When my grandmother dies, I hope they fill her casket with flowers. So that the last time we see her, she is nestled in amongst the delicate feathered petals of mountain bluet haloed by the bright yellow of birdsfoot the length of her soft decaying body is caressed by the long stalks of bottle brush and bog candle so that we can imagine her, splayed out in a warm field on the outskirts of St Johns laughing in the sunlight the weight of such a long life, of mothering so many children, melting away into the warm red soil.
I hope the service is held in a small white church with all the windows thrown open; the clear air and the sunlight tumbling down onto our heads, onto her lightly clasped hands, onto her soft lips...
I hope they read poems for her play light happy songs for her I hope everyone remembers to tell her they love her.
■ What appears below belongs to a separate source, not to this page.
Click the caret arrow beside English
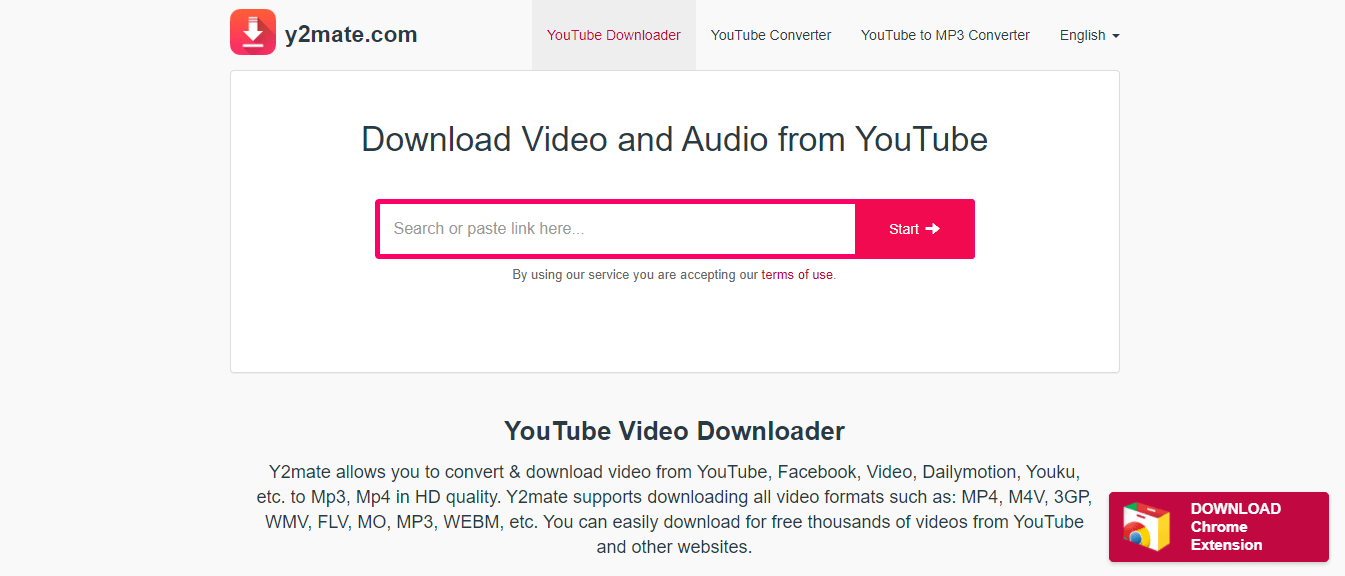Screen dimensions: 1345x576 pos(1115,36)
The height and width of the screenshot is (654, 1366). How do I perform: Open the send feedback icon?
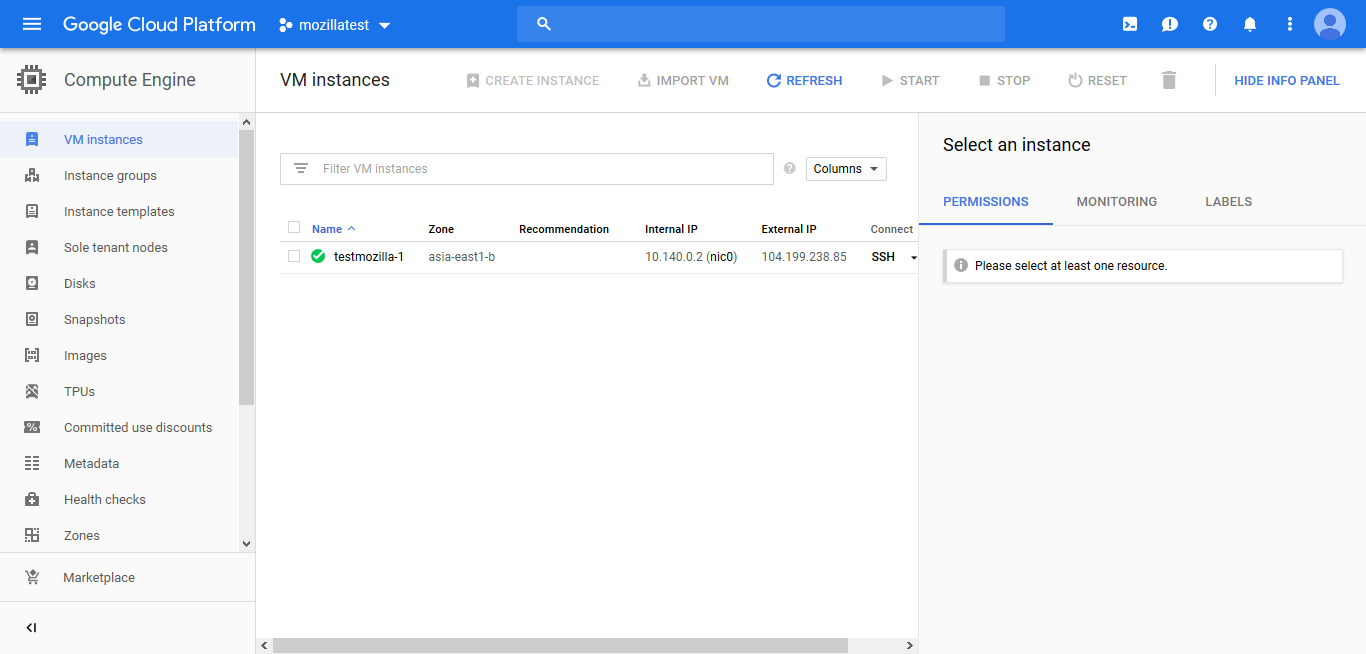point(1169,24)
I will ask, that they bury her somewhere with a good view of the stars, lay her to rest where the wind blows the smell of the ocean over her, and she can admire the sunrise under the arms of a gentle Alder.
I hope we remember that she has loved so deeply that she has laughed and lost and been so unbearably human all of her life even when she has been quiet even as she has cared for us.
I hope we remember what a resilient woman she is but also how tender. How new she once was, to love and to it’s touch.
And when I am someone’s grandmother I hope they remember that even I, was once somebody’s lover.